PROBLEM TO WORK ON ::
Restate exactly the lines below, from the one containing "1024x720 pixels. Task: Open" through the final line, and leave out the pictures.

AVAILABLE DATA ::
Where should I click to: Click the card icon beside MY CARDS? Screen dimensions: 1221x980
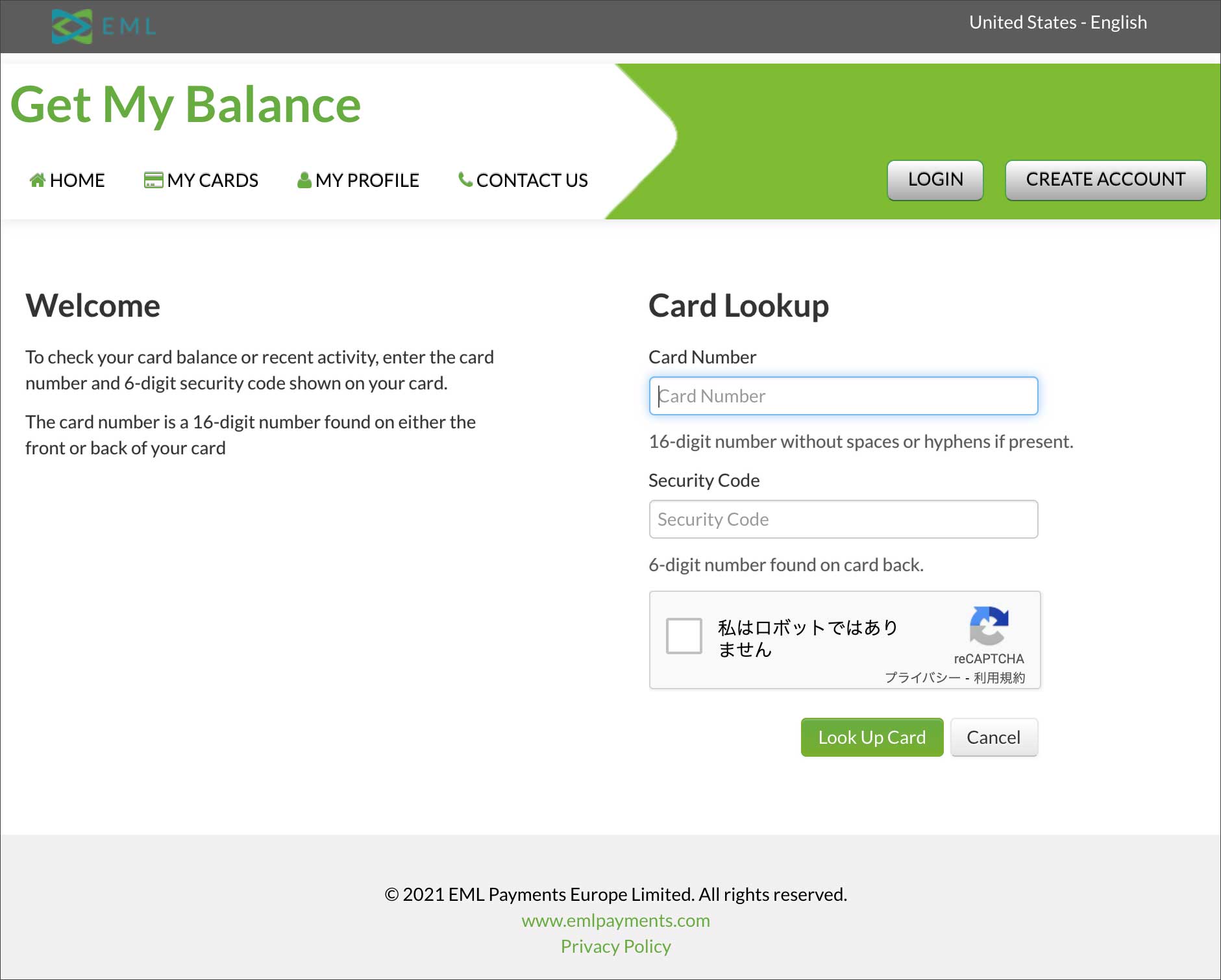[x=153, y=180]
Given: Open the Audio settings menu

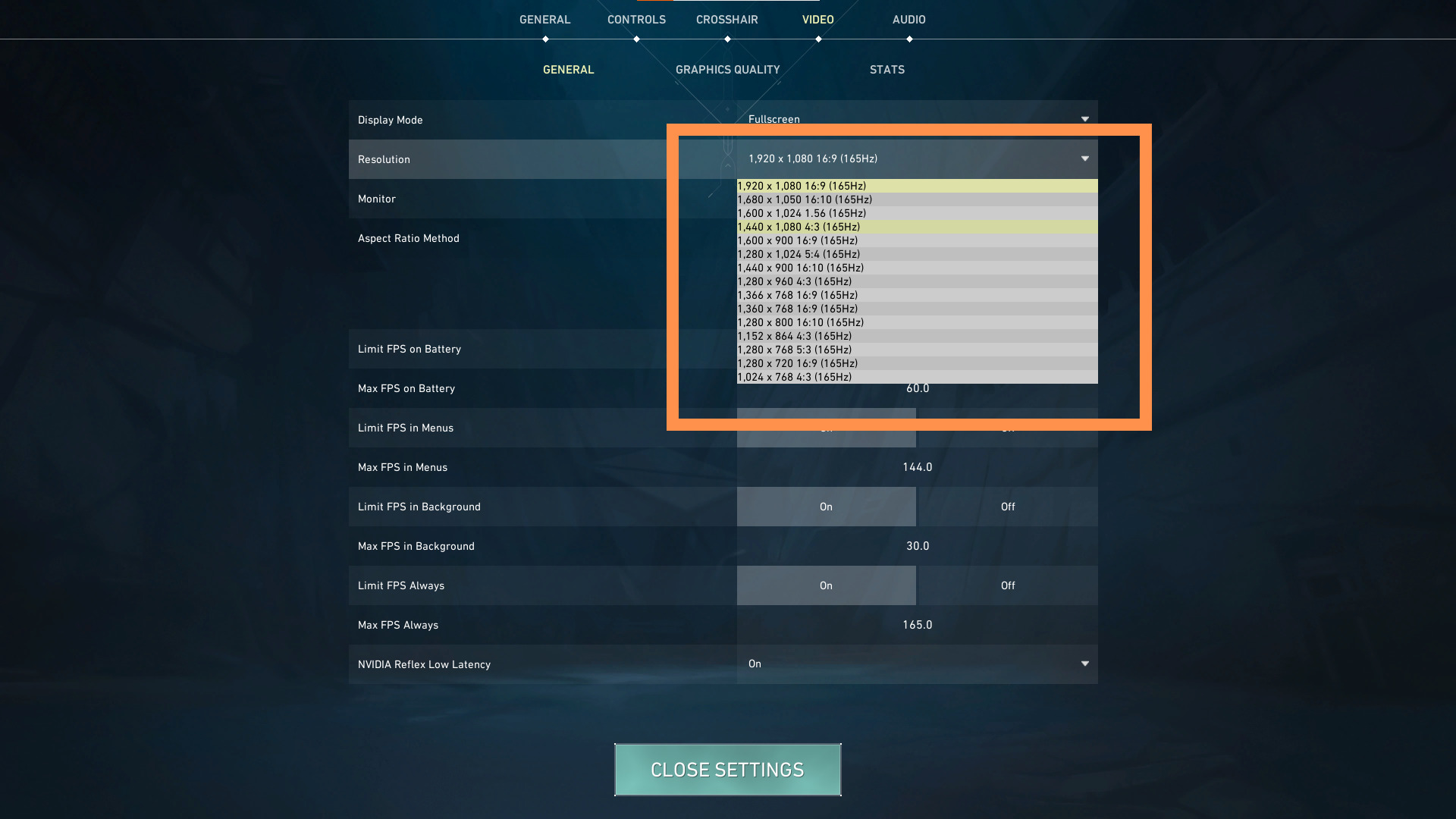Looking at the screenshot, I should (907, 19).
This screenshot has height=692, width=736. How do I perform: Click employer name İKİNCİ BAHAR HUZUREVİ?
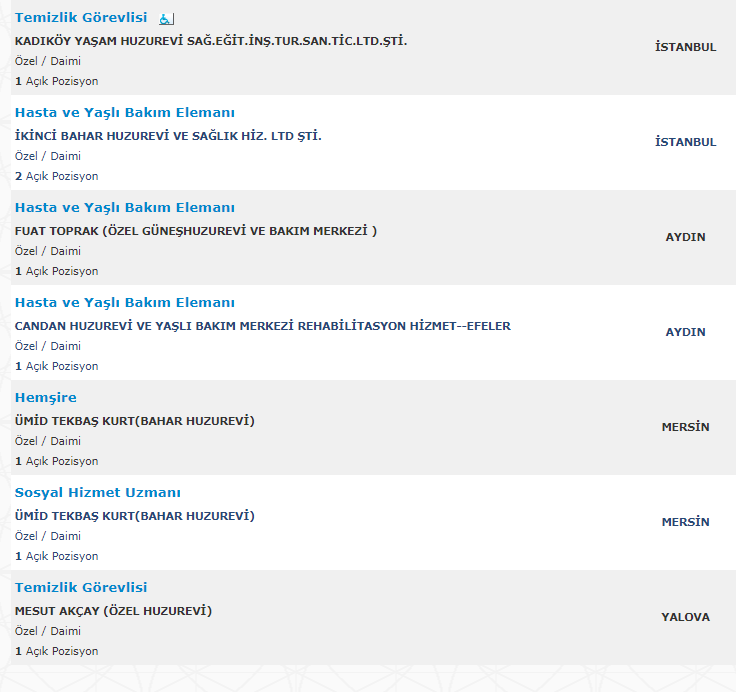pos(168,136)
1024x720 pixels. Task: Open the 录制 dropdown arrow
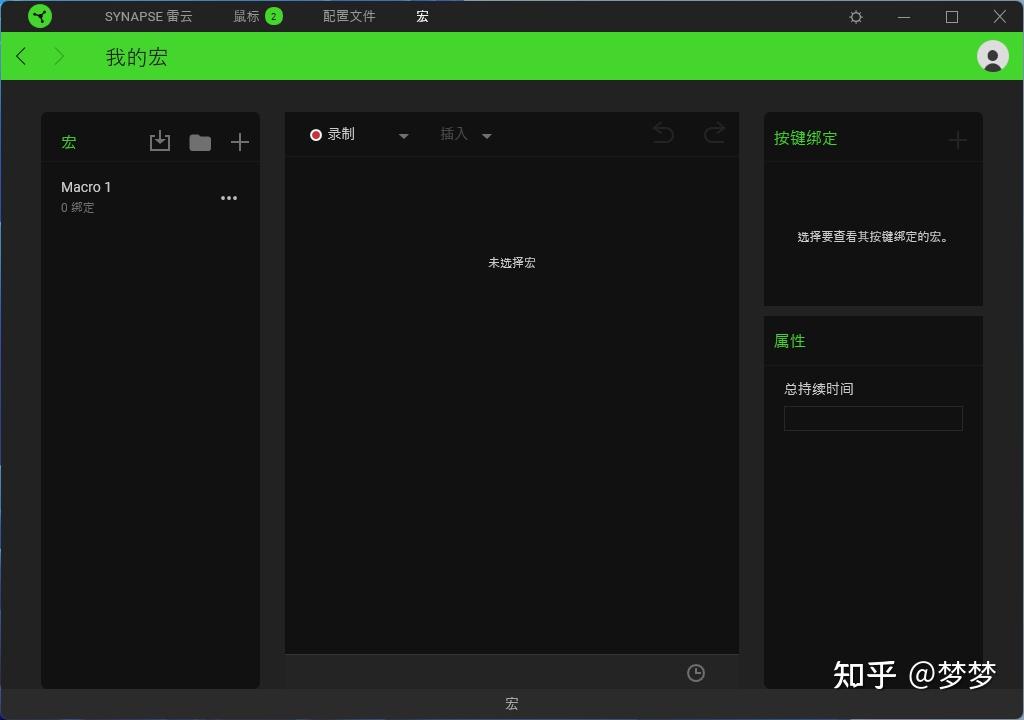(404, 135)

OUTPUT OF THE TASK ::
1024x720 pixels. Task: Open the 录制 dropdown arrow
(404, 135)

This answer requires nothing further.